La mouche envahit toute la littérature. Où que vous posiez l’œil, vous y trouverez la mouche. Les véritables écrivains, quand ils en ont eu l’opportunité, lui ont consacré un poème, une page, un paragraphe, une ligne; Augusto Monterroso, Les mouches. Pour le contexte, voir ici
Il faisait une chaleur irrespirable dans l’étroite cuisine et les mouches agonisantes adhérant aux bandes ignobles du papier tue-mouches qui était suspendu au plafond ou à moitié engagées dans le fin treillis métallique de la moustiquaire tendue sur un châssis mobile devant la fenêtre susurraient, tandis que celles qui avaient échappé aux pièges s’abattaient par paquet sur la table, dévorantes, agaçantes, faisant l’amour bref, en piqué, s’envolaient étourdiment se faire prendre.

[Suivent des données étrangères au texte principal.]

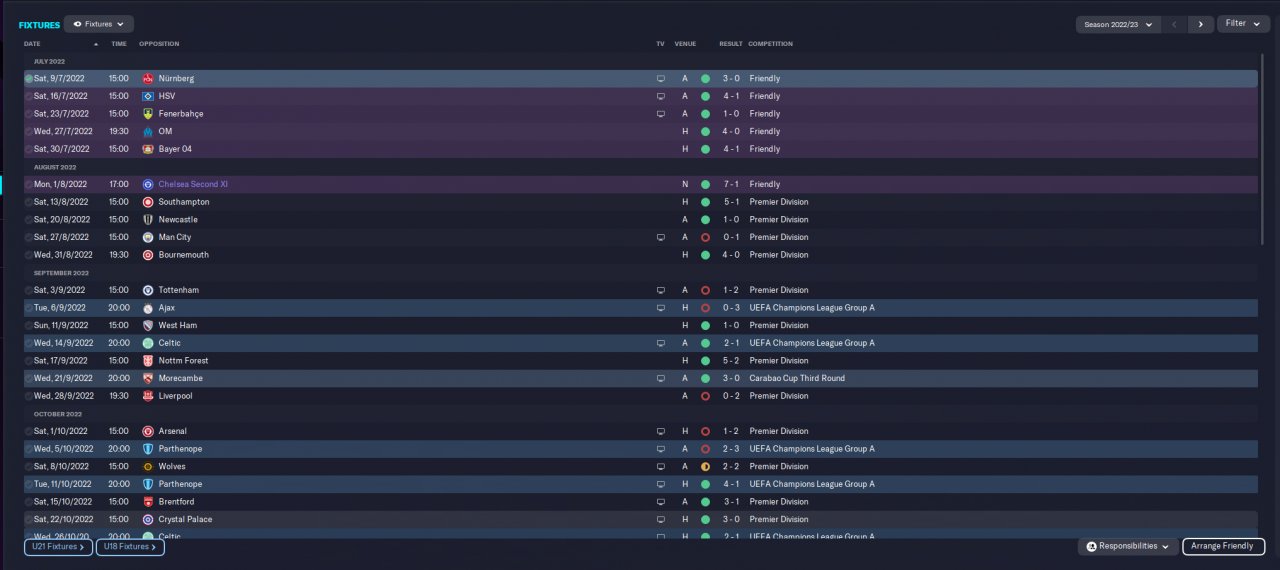Click the TV icon on the Ajax fixture
The height and width of the screenshot is (570, 1280).
click(x=660, y=308)
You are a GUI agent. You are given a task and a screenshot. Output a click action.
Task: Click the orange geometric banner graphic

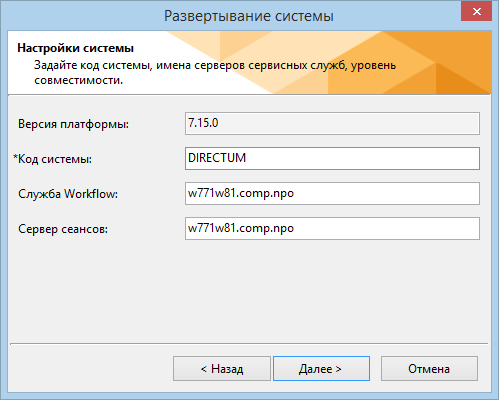click(x=367, y=63)
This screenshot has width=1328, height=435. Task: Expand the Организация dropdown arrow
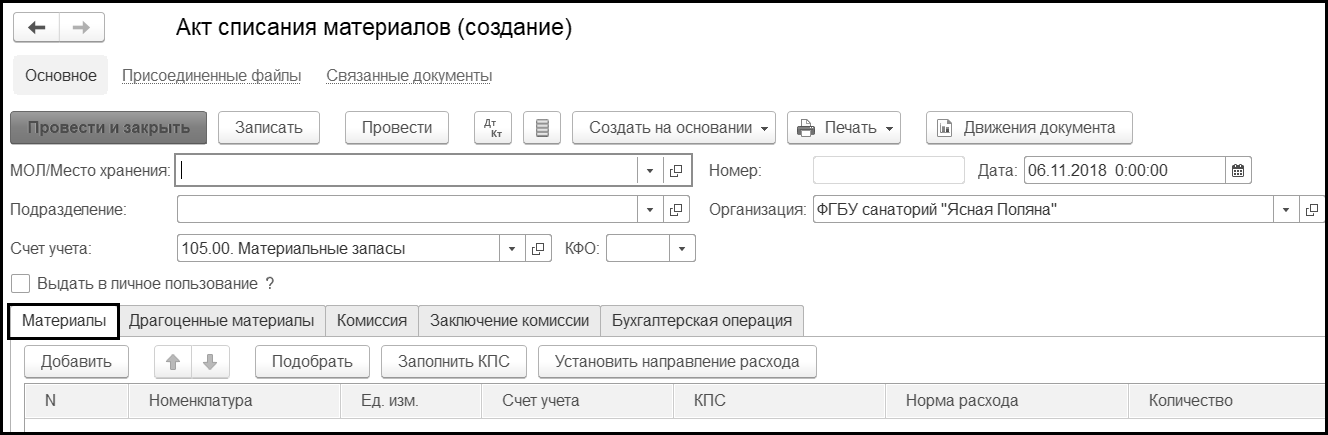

Un texte lu au siècle dernier. L’ignoble papier tue-mouches, alors objet de mon quotidien, et les mouches voraces, s’accouplant en plein vol, avaient échappé à mon attention.

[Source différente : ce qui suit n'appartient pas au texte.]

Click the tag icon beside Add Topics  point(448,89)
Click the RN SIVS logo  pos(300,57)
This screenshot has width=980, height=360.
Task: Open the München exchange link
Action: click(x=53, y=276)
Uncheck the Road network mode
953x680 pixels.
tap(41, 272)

Je n’ai pu résister à l’envie de relire le chapitre X, qui traite, entre autres sujets, du bombardement par les Anglais des villes allemandes, notamment de la destruction quasi complète de Hambourg. Ce chapitre évoque également les conditions de vie précaires des Français durant cette période, car le café, un jus, pouvait être frelaté.
La patronne servait le café, un ersatz de café, le café des Borgia comme j’appelais cette mixture à laquelle je ne goûtais pas, jamais, malgré l’insistance de la femme de Félicien qui était vexée et m’assurait chaque fois que son café était pur, sans chicorée, sans ingrédients, ni orge, ni glands, ni racine de chiendent, baies de sureau, graines de pavot, écorce de frêne, brou de noix, haricots d’acacia, et Dieu sait quoi encore et quelles autres herbettes, brindilles ou févettes que les gens allaient glaner dans les collines pour faire le jus.
Via Benoît Melançon qui en a fait une de ses lectures estivales.
Blaise Cendrars, Bourlinguer, Paris, Denoël, coll. «Le livre de poche», 437-438, 1966, 440 p. Édition originale : 1948.